Data supplied:
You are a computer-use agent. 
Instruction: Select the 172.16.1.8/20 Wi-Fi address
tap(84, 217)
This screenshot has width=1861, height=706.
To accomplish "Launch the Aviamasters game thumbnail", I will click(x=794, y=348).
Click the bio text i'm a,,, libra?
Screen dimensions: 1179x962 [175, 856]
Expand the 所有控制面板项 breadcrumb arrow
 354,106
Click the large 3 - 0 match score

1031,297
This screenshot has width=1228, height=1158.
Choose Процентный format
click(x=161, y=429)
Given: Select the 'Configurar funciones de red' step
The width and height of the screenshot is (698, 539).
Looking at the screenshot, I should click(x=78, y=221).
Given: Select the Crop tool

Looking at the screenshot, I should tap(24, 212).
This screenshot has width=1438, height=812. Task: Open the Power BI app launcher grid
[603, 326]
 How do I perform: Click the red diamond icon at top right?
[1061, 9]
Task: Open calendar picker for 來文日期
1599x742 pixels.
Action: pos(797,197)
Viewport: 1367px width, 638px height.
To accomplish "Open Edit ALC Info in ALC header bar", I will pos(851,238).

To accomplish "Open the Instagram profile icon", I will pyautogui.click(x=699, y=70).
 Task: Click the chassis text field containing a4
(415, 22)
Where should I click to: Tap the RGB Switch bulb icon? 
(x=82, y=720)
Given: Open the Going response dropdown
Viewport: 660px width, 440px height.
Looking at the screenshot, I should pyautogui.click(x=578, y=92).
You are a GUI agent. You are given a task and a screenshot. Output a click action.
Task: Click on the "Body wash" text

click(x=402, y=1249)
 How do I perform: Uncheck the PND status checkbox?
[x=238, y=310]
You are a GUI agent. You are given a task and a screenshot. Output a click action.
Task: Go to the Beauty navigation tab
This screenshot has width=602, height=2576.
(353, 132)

What to produce:
The data is to be given again in full, with every line exact.

The completed task:
You are a computer-use agent. 
Instruction: Select the 172.16.1.8/20 Wi-Fi address
tap(84, 217)
This screenshot has width=1861, height=706.
To accomplish "Launch the Aviamasters game thumbnail", I will click(x=794, y=348).
Click the bio text i'm a,,, libra?
Screen dimensions: 1179x962 [175, 856]
Expand the 所有控制面板项 breadcrumb arrow
 354,106
Click the large 3 - 0 match score

1031,297
This screenshot has width=1228, height=1158.
Choose Процентный format
click(x=161, y=429)
Given: Select the 'Configurar funciones de red' step
The width and height of the screenshot is (698, 539).
Looking at the screenshot, I should click(x=78, y=221).
Given: Select the Crop tool

Looking at the screenshot, I should tap(24, 212).
This screenshot has width=1438, height=812. Task: Open the Power BI app launcher grid
[603, 326]
 How do I perform: Click the red diamond icon at top right?
[1061, 9]
Task: Open calendar picker for 來文日期
1599x742 pixels.
Action: pos(797,197)
Viewport: 1367px width, 638px height.
To accomplish "Open Edit ALC Info in ALC header bar", I will pos(851,238).

To accomplish "Open the Instagram profile icon", I will pyautogui.click(x=699, y=70).
 Task: Click the chassis text field containing a4
(415, 22)
Where should I click to: Tap the RGB Switch bulb icon? 
(x=82, y=720)
Given: Open the Going response dropdown
Viewport: 660px width, 440px height.
Looking at the screenshot, I should pyautogui.click(x=578, y=92).
You are a GUI agent. You are given a task and a screenshot. Output a click action.
Task: Click on the "Body wash" text

click(x=402, y=1249)
 How do I perform: Uncheck the PND status checkbox?
[x=238, y=310]
You are a GUI agent. You are given a task and a screenshot. Output a click action.
Task: Go to the Beauty navigation tab
This screenshot has width=602, height=2576.
(353, 132)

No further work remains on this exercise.